INPUT RECORDS:

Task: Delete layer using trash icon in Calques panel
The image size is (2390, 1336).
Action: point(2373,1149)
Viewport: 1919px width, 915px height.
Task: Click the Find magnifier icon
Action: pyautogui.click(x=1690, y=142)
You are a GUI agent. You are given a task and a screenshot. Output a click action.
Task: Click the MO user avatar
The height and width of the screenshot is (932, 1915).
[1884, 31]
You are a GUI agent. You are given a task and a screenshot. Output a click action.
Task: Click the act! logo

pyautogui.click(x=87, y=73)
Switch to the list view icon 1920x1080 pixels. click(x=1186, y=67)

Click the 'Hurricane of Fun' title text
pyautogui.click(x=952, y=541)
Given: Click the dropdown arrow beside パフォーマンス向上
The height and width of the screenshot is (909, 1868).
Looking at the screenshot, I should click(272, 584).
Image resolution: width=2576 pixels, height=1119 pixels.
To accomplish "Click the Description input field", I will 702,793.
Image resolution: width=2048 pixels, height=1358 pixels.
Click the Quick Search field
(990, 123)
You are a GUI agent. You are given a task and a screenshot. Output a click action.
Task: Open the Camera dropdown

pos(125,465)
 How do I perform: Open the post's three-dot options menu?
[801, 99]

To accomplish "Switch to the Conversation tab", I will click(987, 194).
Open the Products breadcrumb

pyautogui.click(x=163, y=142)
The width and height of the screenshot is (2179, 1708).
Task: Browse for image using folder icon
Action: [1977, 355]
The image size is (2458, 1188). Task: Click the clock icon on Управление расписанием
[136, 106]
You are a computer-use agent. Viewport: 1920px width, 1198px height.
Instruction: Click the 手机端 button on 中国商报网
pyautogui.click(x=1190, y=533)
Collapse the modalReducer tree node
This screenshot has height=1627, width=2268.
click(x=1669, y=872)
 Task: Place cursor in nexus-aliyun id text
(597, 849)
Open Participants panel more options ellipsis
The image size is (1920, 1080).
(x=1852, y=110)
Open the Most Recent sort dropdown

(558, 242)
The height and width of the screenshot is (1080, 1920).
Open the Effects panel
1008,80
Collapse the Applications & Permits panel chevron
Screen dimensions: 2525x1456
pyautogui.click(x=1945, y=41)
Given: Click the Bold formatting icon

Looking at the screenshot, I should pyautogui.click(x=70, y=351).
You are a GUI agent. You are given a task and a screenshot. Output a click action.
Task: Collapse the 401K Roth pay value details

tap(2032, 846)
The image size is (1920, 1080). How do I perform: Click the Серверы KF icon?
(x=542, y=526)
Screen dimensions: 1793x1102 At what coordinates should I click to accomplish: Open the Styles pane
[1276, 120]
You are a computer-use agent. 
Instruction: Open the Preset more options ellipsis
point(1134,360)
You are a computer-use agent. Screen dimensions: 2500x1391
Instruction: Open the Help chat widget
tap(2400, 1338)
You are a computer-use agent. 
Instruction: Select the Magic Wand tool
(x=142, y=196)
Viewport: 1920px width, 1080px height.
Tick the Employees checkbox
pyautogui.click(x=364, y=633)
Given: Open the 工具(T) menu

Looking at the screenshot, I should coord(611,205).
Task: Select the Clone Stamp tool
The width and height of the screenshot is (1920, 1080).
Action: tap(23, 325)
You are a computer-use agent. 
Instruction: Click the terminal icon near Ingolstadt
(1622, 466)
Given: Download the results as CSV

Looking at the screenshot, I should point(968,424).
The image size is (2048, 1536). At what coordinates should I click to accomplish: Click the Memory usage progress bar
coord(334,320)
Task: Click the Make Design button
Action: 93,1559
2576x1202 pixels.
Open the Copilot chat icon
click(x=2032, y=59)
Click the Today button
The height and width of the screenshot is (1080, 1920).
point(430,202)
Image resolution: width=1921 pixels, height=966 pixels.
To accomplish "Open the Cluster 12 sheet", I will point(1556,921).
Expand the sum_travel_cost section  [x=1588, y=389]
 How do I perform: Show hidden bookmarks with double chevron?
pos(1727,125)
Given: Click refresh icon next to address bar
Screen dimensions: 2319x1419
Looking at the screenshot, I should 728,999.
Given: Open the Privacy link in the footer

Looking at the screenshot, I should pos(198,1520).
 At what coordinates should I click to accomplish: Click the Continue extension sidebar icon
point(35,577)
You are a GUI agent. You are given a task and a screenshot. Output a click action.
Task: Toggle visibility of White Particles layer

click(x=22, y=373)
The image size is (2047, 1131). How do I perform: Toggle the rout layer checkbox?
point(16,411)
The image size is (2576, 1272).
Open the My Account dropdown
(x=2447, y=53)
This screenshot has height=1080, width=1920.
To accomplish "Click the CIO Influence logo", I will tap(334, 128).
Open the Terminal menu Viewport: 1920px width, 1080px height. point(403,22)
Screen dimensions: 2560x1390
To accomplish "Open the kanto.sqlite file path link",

EXERCISE REQUIREMENTS:
Would you please give all of the entries above once more, exactly as they are?

TASK RESPONSE:
Task: Delete layer using trash icon in Calques panel
The image size is (2390, 1336).
Action: point(2373,1149)
Viewport: 1919px width, 915px height.
Task: Click the Find magnifier icon
Action: pyautogui.click(x=1690, y=142)
You are a GUI agent. You are given a task and a screenshot. Output a click action.
Task: Click the MO user avatar
The height and width of the screenshot is (932, 1915).
[1884, 31]
You are a GUI agent. You are given a task and a screenshot. Output a click action.
Task: Click the act! logo

pyautogui.click(x=87, y=73)
Switch to the list view icon 1920x1080 pixels. click(x=1186, y=67)

Click the 'Hurricane of Fun' title text
pyautogui.click(x=952, y=541)
Given: Click the dropdown arrow beside パフォーマンス向上
The height and width of the screenshot is (909, 1868).
Looking at the screenshot, I should click(272, 584).
Image resolution: width=2576 pixels, height=1119 pixels.
To accomplish "Click the Description input field", I will 702,793.
Image resolution: width=2048 pixels, height=1358 pixels.
Click the Quick Search field
(990, 123)
You are a GUI agent. You are given a task and a screenshot. Output a click action.
Task: Open the Camera dropdown

pos(125,465)
 How do I perform: Open the post's three-dot options menu?
[801, 99]

To accomplish "Switch to the Conversation tab", I will click(987, 194).
Open the Products breadcrumb

pyautogui.click(x=163, y=142)
The width and height of the screenshot is (2179, 1708).
Task: Browse for image using folder icon
Action: [1977, 355]
The image size is (2458, 1188). Task: Click the clock icon on Управление расписанием
[136, 106]
You are a computer-use agent. Viewport: 1920px width, 1198px height.
Instruction: Click the 手机端 button on 中国商报网
pyautogui.click(x=1190, y=533)
Collapse the modalReducer tree node
This screenshot has height=1627, width=2268.
click(x=1669, y=872)
 Task: Place cursor in nexus-aliyun id text
(597, 849)
Open Participants panel more options ellipsis
The image size is (1920, 1080).
(x=1852, y=110)
Open the Most Recent sort dropdown

(558, 242)
The height and width of the screenshot is (1080, 1920).
Open the Effects panel
1008,80
Collapse the Applications & Permits panel chevron
Screen dimensions: 2525x1456
pyautogui.click(x=1945, y=41)
Given: Click the Bold formatting icon

Looking at the screenshot, I should pyautogui.click(x=70, y=351).
You are a GUI agent. You are given a task and a screenshot. Output a click action.
Task: Collapse the 401K Roth pay value details

tap(2032, 846)
The image size is (1920, 1080). How do I perform: Click the Серверы KF icon?
(x=542, y=526)
Screen dimensions: 1793x1102 At what coordinates should I click to accomplish: Open the Styles pane
[1276, 120]
You are a computer-use agent. 
Instruction: Open the Preset more options ellipsis
point(1134,360)
You are a computer-use agent. Screen dimensions: 2500x1391
Instruction: Open the Help chat widget
tap(2400, 1338)
You are a computer-use agent. 
Instruction: Select the Magic Wand tool
(x=142, y=196)
Viewport: 1920px width, 1080px height.
Tick the Employees checkbox
pyautogui.click(x=364, y=633)
Given: Open the 工具(T) menu

Looking at the screenshot, I should coord(611,205).
Task: Select the Clone Stamp tool
The width and height of the screenshot is (1920, 1080).
Action: tap(23, 325)
You are a computer-use agent. 
Instruction: Click the terminal icon near Ingolstadt
(1622, 466)
Given: Download the results as CSV

Looking at the screenshot, I should point(968,424).
The image size is (2048, 1536). At what coordinates should I click to accomplish: Click the Memory usage progress bar
coord(334,320)
Task: Click the Make Design button
Action: 93,1559
2576x1202 pixels.
Open the Copilot chat icon
click(x=2032, y=59)
Click the Today button
The height and width of the screenshot is (1080, 1920).
point(430,202)
Image resolution: width=1921 pixels, height=966 pixels.
To accomplish "Open the Cluster 12 sheet", I will point(1556,921).
Expand the sum_travel_cost section  [x=1588, y=389]
 How do I perform: Show hidden bookmarks with double chevron?
pos(1727,125)
Given: Click refresh icon next to address bar
Screen dimensions: 2319x1419
Looking at the screenshot, I should 728,999.
Given: Open the Privacy link in the footer

Looking at the screenshot, I should pos(198,1520).
 At what coordinates should I click to accomplish: Click the Continue extension sidebar icon
point(35,577)
You are a GUI agent. You are given a task and a screenshot. Output a click action.
Task: Toggle visibility of White Particles layer

click(x=22, y=373)
The image size is (2047, 1131). How do I perform: Toggle the rout layer checkbox?
point(16,411)
The image size is (2576, 1272).
Open the My Account dropdown
(x=2447, y=53)
This screenshot has height=1080, width=1920.
To accomplish "Click the CIO Influence logo", I will tap(334, 128).
Open the Terminal menu Viewport: 1920px width, 1080px height. point(403,22)
Screen dimensions: 2560x1390
To accomplish "Open the kanto.sqlite file path link",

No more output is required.